LONDON -- Americans...Don't you just love to hate them? They preach to you about the virtues of an open trading system and then they slap a bizarre set of sanctions on trade rivals before the World Trade Organization makes its report. They lecture the world about the virtues of the rule of law and when their air force is responsible for the death of 20 tourists in Italy, U.S. military courts set the culprits free. But as infuriating as such behavior undoubtedly is, the rest of the world has no choice but to get along with the world's single superpower. The ability to get the United States to behave better in fact is in the hands of America's most frustrated allies.
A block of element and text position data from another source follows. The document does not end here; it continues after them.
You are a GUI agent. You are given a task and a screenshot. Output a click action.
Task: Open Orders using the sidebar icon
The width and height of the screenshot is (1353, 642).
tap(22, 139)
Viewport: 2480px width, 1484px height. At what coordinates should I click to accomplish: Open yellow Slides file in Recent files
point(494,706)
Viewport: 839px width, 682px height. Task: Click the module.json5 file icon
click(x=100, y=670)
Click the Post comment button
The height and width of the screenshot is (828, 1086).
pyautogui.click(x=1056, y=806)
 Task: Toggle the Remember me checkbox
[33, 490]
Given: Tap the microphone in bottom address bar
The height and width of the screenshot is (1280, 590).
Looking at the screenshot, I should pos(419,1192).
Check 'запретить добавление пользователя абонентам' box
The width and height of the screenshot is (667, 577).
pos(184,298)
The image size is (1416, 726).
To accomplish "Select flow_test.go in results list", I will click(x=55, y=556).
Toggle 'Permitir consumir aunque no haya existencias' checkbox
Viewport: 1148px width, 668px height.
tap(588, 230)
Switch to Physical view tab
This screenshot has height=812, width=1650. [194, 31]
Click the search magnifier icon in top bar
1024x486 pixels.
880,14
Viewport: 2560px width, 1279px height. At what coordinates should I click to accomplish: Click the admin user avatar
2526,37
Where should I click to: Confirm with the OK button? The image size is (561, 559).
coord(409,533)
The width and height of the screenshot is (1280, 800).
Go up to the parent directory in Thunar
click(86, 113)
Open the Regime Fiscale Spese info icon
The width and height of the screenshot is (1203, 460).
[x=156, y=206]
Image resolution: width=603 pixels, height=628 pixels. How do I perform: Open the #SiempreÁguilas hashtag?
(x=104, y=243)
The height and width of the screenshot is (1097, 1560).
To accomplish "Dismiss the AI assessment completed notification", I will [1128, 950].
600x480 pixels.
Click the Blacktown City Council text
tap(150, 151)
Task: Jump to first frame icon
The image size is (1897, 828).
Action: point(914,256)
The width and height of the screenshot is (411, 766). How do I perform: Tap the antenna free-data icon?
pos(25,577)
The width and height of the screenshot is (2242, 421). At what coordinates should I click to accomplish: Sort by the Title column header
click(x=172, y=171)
The root of the problem with the U.S. is that the world has never seen such a unipolar moment. It is only in the past 150 years that great-power politics have been played out on a global stage. Only in the last 100 years has the status of a great power begun to be seen as requiring some form of global reach. In earlier eras, there were a series of roughly equal powers constantly vying for supremacy and alliance. For a time, a Japan or a Germany might have dominated a region, but not for long and never outside its home base.

During the Cold War, we got down to two powers, and by 1991 there was only one. Thus, for the first time since we have had an important degree of globalization, there is only one global power. You don't have to be a great theorist or philosopher to see that we are now struggling with a major structural change in global order. But in each major category of power, there are benefits as well as problems in having one dominant power.